Sermons from Commons Church. Intellectually honest. Spiritually passionate. Jesus at the centre. Since 2014.

Speaker 1:

Now last week, we kicked off year three here by starting a new miniseries in the book of first John, and we started in chapter two. Today, we're actually gonna backtrack to chapter one because I wanted to start the year with what for me is one of the most encouraging passages in the New Testament. This is where I wanted to go last week, but I also don't want us to miss out on what is going on in chapter one of this letter, so and we're gonna backtrack today. But last week, we read as the writer of this sermon, because that's really what this is, does something really interesting here. As he starts by making some fairly bold claims.

Speaker 1:

He says that when we obey God, when we love the way that God loves, then God's love, the divine love that sits behind the universe is made complete. In fact, the word he uses in Greek is telios. It's made perfect, he says, in us. That's a big deal. Right?

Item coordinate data
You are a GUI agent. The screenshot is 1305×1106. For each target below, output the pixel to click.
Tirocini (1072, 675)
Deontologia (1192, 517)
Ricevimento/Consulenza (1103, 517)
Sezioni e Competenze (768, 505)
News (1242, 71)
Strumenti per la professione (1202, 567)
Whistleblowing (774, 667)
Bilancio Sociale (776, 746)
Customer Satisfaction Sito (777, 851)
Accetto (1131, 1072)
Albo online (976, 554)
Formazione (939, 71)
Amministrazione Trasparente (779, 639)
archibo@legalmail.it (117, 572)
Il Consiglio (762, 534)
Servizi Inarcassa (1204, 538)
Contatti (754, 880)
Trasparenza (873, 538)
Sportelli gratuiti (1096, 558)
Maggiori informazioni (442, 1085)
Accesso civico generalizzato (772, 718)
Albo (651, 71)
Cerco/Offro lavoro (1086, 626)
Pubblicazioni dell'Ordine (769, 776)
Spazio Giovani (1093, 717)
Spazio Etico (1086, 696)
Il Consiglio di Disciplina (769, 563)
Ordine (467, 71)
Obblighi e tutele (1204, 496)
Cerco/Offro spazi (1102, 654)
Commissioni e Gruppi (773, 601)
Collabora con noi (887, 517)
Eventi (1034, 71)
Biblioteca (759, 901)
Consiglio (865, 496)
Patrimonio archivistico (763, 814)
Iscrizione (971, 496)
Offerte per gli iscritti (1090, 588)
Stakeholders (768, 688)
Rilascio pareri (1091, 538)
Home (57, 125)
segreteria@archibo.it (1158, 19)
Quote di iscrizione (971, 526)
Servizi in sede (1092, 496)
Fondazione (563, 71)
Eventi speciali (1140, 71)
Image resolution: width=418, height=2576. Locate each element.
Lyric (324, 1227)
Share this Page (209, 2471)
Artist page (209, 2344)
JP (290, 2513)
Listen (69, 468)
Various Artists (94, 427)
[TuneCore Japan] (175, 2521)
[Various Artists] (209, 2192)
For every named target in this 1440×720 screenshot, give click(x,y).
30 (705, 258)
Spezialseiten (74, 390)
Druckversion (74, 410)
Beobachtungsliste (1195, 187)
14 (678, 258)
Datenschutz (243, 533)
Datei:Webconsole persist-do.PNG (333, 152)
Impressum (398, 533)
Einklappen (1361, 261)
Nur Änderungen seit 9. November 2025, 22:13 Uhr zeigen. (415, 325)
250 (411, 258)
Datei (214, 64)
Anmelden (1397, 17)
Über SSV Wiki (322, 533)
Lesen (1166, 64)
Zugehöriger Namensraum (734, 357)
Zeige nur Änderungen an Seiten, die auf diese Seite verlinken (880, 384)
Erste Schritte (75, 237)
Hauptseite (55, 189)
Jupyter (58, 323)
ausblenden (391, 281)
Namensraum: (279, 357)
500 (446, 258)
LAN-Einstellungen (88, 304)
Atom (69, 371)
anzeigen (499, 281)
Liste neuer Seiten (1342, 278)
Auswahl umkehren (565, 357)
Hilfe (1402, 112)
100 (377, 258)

## Challenge
Update the sermon transcript above by writing out the passage starting at "He says that" and ending at "big deal. Right?", with "universe" replaced by "cosmos".

## Answer to this task
He says that when we obey God, when we love the way that God loves, then God's love, the divine love that sits behind the cosmos is made complete. In fact, the word he uses in Greek is telios. It's made perfect, he says, in us. That's a big deal. Right?